In my minimal searches to see if anybody else from this draft has panned out (Jayson Nix might next season) I found out that former Rockies farmhand and 2001 fifth rounder Gerrit Simpson was pitching for Fargo-Moorhead of the Frontier League last season.

2002 - 25.5

Jeff Francis 14.2
Ryan Spilborghs 9.5
Ryan Shealy 2.3
(1/2 of Affeldt & Bautista's 4.6)
Sean Barker (-0.1)
Jeff Baker (-0.4)

Two players drafted by the Rockies (one, Jeff Salazar, signed with us, Micah Owings did not) in 2002 also provided the Diamondbacks with 18.4 Win Shares last season.

2003 - 0.7

Ian Stewart 0.7

2004 - 7.9

Chris Iannetta 5.0
Jim Miller 1.8
(1/2 of Rodrigo Lopez's 3.5)
Seth Smith 0.8
Matt Macri 0.3
(Ramon Ortiz)
Josh Newman 0.1
Joe Koshansky (-0.1)

2005 - 25.3

Troy Tulowitzki 25.3

2006 - 0

2007 - 0

The amateur draft is just part of the home grown equation, however, so let's layer in foreign and undrafted free agents:

1995 - 23.8
1996 - (-0.3)
1997 - 9.9
1998 - 30.1

1999 - 34.4
Manny Corpas 12.5
2000 - 44.5
2001 - 8.9
Ubaldo Jimenez 3.6
Ryan Speier 1.4
Juan Morillo (-0.3)
2002 - 29.3
Franklin Morales 3.8
2003 - 0.7
2004 - 7.9
2005 - 25.3
2006 - 0
2007 - 0

Here are some other notes:

1998 and 2000 are clearly peaking right now, and are good examples of the time frame needed to judge drafts. Six to nine years seems about right.

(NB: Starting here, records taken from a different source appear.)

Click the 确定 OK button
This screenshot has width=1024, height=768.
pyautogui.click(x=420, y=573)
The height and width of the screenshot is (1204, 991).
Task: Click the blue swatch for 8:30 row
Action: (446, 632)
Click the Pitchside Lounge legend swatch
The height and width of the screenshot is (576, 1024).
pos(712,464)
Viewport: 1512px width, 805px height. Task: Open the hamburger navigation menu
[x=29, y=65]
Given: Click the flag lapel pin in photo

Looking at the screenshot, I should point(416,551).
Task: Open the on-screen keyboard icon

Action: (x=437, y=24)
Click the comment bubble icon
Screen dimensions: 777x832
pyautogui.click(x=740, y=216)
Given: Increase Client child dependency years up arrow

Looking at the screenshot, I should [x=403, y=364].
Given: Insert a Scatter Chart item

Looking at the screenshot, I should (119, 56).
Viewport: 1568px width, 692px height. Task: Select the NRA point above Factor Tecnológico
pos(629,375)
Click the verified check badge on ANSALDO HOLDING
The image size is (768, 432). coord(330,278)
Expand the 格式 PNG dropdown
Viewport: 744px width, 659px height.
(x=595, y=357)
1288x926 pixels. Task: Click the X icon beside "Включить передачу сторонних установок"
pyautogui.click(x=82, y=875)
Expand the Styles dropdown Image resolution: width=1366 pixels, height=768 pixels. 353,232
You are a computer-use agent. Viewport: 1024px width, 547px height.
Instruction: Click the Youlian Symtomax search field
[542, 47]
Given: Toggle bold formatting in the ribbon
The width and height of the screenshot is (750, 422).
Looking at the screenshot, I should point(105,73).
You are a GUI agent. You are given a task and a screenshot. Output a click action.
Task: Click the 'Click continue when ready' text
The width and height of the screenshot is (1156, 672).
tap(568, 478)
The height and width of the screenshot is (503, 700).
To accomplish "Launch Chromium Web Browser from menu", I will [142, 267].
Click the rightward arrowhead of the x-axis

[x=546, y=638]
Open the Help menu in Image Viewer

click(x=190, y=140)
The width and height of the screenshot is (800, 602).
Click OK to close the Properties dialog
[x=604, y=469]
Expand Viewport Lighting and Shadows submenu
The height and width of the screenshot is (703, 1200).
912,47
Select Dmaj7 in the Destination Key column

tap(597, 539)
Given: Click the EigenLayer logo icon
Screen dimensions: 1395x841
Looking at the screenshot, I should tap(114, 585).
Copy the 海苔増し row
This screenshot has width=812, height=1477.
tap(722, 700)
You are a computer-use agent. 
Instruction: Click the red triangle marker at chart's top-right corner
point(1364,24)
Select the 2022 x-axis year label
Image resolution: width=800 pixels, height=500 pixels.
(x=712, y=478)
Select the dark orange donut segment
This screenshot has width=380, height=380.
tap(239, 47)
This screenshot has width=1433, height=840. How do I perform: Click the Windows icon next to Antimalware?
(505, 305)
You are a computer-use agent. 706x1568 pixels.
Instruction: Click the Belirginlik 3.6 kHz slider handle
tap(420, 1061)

Todd Helton is the Rockies' Grand Mesa in that his value just doesn't seem to want to come down, but he isn't the only valuable cog to come from the 1995 draft class. Adding in Brian Fuentes' 8.3 Win Shares would bump that class ahead of 2002 in overall contributions.

Because of fairly astute trades, 1996 and 1999 are currently experiencing echo bounces after their initial peaks and will peak for a second time in the not too distant future. Given the value that the 1999 class gave us last season, that we haven't seen the most out of this group is a very appetizing thought.

2001 wasn't so much a down year for our scouts as it was paying another price in draft picks for signing Mike Hampton and Denny Neagle. However, if you were to pick a season for the vintage to make a big jump, it seems 2008 would be a good choice, as Jimenez and Nix will both be vying for major roles on next season's team. Of course, you could consider that Nix should also be attributed to 2000's draft as we only got him because we failed to sign Matt Harrington.

2002's future is helped a lot by foreign free agents Morales, Pedro Strop and Jonathan Herrera, so I think we still have a couple of years before it fully peaks.

Rivaling 2001 for worst recent vintage by this chart would be 2003's class, which is riding almost entirely on the success of Ian Stewart and that year's two most notable foreign free agents still in the system: Esmil Rogers and Samuel Deduno. Stewart still seems like a fairly safe bet, although I've become skeptical on Deduno.

2004's role last season is probably understated a bit, as Miller was the more highly regarded (over Jason Burch) piece in the trade that brought us Rodrigo, and Win Shares as a stat just generally seems to undervalue starting pitchers. However, when the peak for this class really starts to hit in two or three seasons, it should be a whopper. Besides Iannetta, Smith and Koshansky, you've still got more than a half dozen key prospects in the system: Dexter Fowler, Chris Nelson, Hector Gomez, Jhoulys Chacin, Aneury Rodriguez, Xavier Cedeno, David Patton and Matt Miller to give you some names. To think that Macri and Steven Register (drafted by the Mets in this month's Rule 5) could have also been a part of that group is mind-boggling. Heck, Register could still come back if he doesn't pan out with New York.

Keeping with the even years deep, odd years shallow theme we've been going with this millenium, right now it appears that 2005 and 2007 seem to have fewer potential impact players than the 2006 class, but it's still too early to tell on any of them, and 2005 is already doing quite well for the Rockies with just one guy anyway.